Następny był zoopraksiskop, praprzodek kinematografu, urządzenie do wyświetlania animacji na szybko obracającym się kole z namalowanymi "klatkami". Później zafascynował go projektor zwany fantoskopem, do którego prawa nabył - nie do końca uczciwie - słynny Thomas Alva Edison, by po drobnych przeróbkach opatentować go jako "vitaskop Edisona".
Niebawem urządził w podwórzu na tyłach swego domu w Filadelfii amatorskie studio filmowe i rozpoczął produkcję kinematograficzną, co wywoływało czasem popłoch, a czasem oburzenie wśród sąsiadów. Gdy nakręcił obraz o męce Chrystusa, odtwórca tytułowej roli tytułowej przez długi czas ciągnął za sobą tłumy wyznawców, którzy uwierzyli w filmową charakteryzację.
Wojny piratów
Epoka wynalazków związanych z kinematografią jest okresem drapieżnego kapitalizmu, gorączkowego wyścigu przedsiębiorców i braku skrupułów moralnych w biznesie.
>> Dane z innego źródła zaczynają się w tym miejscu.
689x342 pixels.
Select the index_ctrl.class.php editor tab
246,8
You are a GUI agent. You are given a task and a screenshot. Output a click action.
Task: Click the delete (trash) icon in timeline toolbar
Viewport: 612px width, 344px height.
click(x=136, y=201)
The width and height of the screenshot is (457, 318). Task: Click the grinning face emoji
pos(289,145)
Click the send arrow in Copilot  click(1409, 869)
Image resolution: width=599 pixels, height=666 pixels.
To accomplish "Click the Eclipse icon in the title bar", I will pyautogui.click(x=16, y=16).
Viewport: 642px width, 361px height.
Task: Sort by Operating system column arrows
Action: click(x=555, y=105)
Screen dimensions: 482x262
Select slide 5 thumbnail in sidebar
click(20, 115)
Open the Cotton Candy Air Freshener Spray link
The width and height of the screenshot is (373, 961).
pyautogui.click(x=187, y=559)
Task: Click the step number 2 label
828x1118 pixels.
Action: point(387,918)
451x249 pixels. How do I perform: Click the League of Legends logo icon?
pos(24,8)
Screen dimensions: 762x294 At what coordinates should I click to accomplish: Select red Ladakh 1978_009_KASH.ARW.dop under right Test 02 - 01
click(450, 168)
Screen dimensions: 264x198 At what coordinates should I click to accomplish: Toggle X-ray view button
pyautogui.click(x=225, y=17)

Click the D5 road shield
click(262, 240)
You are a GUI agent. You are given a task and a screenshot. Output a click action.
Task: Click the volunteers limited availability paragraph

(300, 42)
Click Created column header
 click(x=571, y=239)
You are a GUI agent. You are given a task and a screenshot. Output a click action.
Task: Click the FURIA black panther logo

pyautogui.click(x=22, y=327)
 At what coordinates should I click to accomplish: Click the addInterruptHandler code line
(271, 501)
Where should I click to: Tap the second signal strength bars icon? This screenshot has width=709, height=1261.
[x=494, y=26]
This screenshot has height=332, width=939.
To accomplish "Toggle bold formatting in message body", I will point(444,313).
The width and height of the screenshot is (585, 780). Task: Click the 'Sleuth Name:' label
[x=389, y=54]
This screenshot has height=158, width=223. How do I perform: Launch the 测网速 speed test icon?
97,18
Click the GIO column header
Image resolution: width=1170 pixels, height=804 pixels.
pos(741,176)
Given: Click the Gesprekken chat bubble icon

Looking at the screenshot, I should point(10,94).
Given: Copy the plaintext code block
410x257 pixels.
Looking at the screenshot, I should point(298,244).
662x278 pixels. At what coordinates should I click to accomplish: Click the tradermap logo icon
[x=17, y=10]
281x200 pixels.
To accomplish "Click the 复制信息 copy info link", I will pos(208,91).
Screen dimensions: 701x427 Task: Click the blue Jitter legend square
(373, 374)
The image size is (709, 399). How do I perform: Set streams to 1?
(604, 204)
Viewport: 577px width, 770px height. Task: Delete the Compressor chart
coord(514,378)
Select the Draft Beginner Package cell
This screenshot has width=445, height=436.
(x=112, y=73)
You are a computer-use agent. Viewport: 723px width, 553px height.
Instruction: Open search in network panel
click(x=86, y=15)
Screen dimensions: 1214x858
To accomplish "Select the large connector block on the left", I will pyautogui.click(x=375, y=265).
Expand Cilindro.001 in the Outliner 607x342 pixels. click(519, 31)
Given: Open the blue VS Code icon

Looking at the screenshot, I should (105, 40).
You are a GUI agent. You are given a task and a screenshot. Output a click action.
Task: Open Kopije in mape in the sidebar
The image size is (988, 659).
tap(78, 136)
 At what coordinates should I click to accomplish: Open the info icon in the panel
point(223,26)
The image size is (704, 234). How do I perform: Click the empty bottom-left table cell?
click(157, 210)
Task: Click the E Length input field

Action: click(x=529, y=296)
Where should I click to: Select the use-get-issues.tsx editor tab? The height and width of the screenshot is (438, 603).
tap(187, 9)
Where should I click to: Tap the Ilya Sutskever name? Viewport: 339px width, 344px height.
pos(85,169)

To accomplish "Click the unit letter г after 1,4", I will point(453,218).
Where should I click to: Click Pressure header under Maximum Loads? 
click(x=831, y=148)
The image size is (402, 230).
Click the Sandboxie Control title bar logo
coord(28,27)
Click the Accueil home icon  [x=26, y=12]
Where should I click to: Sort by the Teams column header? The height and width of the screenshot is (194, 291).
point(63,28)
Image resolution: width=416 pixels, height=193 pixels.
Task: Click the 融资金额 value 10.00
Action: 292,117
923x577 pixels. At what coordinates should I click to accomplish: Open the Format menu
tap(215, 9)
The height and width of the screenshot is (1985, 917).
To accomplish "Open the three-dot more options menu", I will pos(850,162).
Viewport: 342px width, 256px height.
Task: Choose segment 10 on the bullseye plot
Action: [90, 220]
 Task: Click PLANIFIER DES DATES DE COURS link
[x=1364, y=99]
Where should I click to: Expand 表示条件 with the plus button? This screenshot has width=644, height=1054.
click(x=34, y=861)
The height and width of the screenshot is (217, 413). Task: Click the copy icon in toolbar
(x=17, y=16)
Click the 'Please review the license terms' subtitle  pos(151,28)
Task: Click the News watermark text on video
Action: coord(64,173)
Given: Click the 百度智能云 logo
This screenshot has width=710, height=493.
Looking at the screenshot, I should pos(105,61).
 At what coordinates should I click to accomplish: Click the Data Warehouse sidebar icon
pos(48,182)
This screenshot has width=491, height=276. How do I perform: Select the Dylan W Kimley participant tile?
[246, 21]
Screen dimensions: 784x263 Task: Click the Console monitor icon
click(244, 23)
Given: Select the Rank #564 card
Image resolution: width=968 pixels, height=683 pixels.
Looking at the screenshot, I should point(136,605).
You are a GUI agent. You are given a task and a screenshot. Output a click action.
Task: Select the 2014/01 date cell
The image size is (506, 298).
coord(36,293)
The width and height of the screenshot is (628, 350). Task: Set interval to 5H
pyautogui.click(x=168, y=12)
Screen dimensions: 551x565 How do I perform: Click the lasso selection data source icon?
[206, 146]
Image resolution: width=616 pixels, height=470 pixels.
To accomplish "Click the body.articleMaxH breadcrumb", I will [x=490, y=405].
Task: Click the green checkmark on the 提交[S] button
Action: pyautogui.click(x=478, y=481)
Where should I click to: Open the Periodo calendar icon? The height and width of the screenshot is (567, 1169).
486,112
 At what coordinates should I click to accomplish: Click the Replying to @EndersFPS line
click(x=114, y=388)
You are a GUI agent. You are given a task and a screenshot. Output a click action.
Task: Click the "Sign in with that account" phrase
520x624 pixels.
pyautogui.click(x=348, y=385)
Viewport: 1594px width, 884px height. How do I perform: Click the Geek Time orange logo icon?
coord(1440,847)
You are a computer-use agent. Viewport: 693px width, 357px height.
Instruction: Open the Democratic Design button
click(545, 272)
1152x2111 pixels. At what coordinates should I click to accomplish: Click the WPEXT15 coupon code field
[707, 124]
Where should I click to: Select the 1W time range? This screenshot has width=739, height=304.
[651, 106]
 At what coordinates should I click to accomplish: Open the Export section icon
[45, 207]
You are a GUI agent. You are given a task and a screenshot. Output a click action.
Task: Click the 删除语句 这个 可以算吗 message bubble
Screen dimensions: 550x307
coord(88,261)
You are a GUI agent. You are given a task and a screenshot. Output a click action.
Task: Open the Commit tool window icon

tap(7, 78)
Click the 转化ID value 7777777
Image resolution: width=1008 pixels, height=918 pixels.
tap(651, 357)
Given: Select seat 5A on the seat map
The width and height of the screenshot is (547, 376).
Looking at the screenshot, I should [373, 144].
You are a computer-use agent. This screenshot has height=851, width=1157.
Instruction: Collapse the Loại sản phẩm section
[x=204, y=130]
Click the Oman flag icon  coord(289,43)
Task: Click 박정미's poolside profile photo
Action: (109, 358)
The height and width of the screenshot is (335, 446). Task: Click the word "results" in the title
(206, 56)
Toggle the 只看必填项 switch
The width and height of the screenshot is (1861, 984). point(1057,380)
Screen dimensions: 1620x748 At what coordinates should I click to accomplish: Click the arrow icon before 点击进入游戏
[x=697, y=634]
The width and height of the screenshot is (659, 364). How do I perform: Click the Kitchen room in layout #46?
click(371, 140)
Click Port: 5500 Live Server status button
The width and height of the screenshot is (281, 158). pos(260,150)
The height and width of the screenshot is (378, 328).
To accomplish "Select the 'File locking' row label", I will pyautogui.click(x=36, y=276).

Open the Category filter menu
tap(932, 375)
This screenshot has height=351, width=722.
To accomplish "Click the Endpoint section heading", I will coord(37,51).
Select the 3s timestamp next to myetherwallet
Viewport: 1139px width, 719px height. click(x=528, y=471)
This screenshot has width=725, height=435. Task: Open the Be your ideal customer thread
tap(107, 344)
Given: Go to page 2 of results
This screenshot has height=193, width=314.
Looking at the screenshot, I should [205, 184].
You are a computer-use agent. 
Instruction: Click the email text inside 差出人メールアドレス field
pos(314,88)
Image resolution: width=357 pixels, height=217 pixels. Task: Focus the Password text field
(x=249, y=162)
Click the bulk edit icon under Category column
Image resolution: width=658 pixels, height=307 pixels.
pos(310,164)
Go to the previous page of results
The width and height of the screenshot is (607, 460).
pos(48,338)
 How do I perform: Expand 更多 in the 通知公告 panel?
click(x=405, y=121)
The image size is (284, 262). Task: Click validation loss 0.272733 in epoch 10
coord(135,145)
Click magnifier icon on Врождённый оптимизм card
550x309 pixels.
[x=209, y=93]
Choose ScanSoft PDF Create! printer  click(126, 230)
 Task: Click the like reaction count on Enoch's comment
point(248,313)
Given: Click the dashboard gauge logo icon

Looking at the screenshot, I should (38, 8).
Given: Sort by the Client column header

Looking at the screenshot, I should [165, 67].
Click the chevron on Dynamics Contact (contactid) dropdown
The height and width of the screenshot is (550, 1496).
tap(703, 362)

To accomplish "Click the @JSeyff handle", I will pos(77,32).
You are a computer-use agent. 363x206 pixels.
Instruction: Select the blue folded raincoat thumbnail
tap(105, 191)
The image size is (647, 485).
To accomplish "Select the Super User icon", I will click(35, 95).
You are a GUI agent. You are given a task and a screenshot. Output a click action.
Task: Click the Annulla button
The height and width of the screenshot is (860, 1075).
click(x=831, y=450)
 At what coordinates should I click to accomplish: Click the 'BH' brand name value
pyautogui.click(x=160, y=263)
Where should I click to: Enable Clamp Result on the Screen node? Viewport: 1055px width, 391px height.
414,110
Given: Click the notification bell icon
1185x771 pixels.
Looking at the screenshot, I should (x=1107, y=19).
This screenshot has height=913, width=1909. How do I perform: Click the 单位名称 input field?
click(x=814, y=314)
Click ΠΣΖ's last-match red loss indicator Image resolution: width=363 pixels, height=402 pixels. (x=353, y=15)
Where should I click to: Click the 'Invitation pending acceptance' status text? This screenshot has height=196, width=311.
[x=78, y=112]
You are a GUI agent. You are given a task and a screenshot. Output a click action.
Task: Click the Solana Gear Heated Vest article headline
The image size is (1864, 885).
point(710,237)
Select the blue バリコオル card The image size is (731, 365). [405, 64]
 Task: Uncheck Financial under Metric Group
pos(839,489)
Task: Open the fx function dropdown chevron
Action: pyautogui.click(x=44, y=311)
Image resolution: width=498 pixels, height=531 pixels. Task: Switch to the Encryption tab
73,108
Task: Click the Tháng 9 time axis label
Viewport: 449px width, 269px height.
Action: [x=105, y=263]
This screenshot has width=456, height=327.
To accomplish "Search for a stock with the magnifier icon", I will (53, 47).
Dodatkowo technologie filmowe rozwijały się bardzo szybko, wynalazki oraz dzieła artystyczne natychmiast wchodziły do produkcji i dystrybucji, a regulacje prawne nie nadążały za tą erupcją. Ten stan rzeczy był tłem jednej z najgłośniejszych amerykańskich batalii sądowo-medialnych przełomu XIX i XX wieku.
Siegmund Lubin, plebejusz doświadczony w dzieciństwie przez biedę, miał niezwykle wyostrzony zmysł kupiecki. W czasie chudszych lat w Ameryce parał się sprzedażą wszystkiego, co tylko udało mu się samodzielnie wyprodukować. Gdy stał się zamożny, jego zapał do pomnażania majątku wcale nie osłabł. W tamtych latach kinematografię traktowano raczej jako jarmarczną rozrywkę, a Lubin jako jeden z niewielu przewidział trafnie, że to przyszłość ludzkości. Chciał mieć swój udział w historii kina, ale jeszcze bardziej chciał robić pieniądze.
Lubin zapamiętany został przede wszystkim jako wynalazca przenośnego projektora filmowego. Udało mu się wielokrotnie obniżyć ciężar urządzenia, dzięki czemu przemieszczanie się między kolejnymi miejscami seansów nie było już tak kłopotliwe. Lubin, tak jak inni przedsiębiorcy filmowi w tamtym czasie własne filmy nakręcone własną kamerą wyświetlał na własnym sprzęcie. Kwestia własności już wkrótce okazała się kluczowa w tym biznesie.
Pod koniec XIX wieku popyt na nowe produkcje był już tak duży, że Lubin wszedł w spółkę z Thomasem Edisonem, który zajmował się dokładnie tym samym, co nasz rodak. Szybko doszło do nadużyć. Lubin tworzył kopie filmów Edisona z obciętymi napisami i sprzedawał je jako swoje. Edison chciał sprawę załatwić w sądzie, lecz przegrał, bo jego przeciwnik miał świetnych prawników biegłych w manipulowaniu interpretacjami przepisów. Rozsierdzony Edison zaczął więc postępować tak samo z kopiami dzieł Lubina.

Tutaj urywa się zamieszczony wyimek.